One player he was particularly delighted for was his “best auld buddy” Kieran Donaghy.
“He’s just an amazing man. You have all these sporting accolades but Kieran Donaghy the person is a special man.
“He’s a driving force for us, as well. All of his experience. And for such a young team, it’s vital to have him around the place. I can’t even put into words how happy I am for Kieran. I’m sure I’ll tell him later after a few pints!”
When recounted to Quillinan the two hugely important plays Donaghy made late on after Rahillys had narrowed the gap to three, the response of the Stacks manager was to say, “Does that surprise you? No, it doesn’t”.

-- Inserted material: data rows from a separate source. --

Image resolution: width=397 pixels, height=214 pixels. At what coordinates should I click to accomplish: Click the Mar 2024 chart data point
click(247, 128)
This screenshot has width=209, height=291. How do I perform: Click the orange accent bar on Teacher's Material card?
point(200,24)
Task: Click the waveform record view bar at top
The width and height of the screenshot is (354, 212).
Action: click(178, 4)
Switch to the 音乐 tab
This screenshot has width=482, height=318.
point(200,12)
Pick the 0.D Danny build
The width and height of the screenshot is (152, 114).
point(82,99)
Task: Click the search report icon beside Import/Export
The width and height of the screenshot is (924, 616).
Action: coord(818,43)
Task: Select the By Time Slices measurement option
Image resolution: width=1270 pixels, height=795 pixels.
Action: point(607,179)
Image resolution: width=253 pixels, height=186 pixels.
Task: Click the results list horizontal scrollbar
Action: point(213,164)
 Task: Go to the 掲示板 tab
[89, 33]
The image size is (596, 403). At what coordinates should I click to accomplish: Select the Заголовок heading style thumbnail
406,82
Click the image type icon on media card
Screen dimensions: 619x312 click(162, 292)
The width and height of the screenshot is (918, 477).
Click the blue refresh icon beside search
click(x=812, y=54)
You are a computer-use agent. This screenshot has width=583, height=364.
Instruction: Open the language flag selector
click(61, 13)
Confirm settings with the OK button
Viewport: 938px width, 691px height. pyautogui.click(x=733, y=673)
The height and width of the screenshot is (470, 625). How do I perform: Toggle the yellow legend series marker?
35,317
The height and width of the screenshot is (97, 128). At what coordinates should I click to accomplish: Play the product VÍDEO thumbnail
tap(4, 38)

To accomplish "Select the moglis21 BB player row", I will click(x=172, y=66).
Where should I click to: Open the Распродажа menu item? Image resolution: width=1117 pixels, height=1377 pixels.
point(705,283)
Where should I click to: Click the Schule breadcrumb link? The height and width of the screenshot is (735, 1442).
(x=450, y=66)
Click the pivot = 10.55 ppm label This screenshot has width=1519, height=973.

“That’s what Kieran Donaghy does. It’s amazing to see it; but it’s just his drive, his passion. He’ll go through mountains and walls and climb them. He just doesn’t know how to lose. He’ll always find a way.”
After winning a third consecutive Kerry club title earlier this year, Stacks have finally succeeded in translating their early season form into county championship silverware.
“We always felt the talent was there. We had this group at minor level in 2017, and we just felt with a lot of hard work, yeah we won the club championships but we didn’t push on in the county championship in the last two years, losing to Crokes and East Kerry, and we felt it was time that we needed to take that step up. And thankfully it came to fruition today.”
Victorious captain Dylan Casey was a 13-year-old boy sitting in the stand when Stacks last tasted county glory in 2014. That he would be the next man in black and amber to hold aloft the Bishop Moynihan Cup is, for the now 21-year-old defender, beyond belief.
“It was hard to believe in 2014 that I’d be the next captain to lift the Bishop Moynihan Cup for this club. Being asked to be captain on Zoom in the middle of a lockdown, I am incredibly proud to be captain of such an unbelievable group.
“We have worked so hard for this. The last four years, we have really slogged it out with Wayne. We hadn’t got the rewards, but it is days like today that you really want to play football.
“We knew it was going to be a tough and tight battle. Kerins O’Rahillys are a great side, they have proven that all year. We knew at half-time that it was going to be tough to come back out and drive it on. But we drove on in the 15 minutes after half-time and made sure we still had the lead at the second water break.”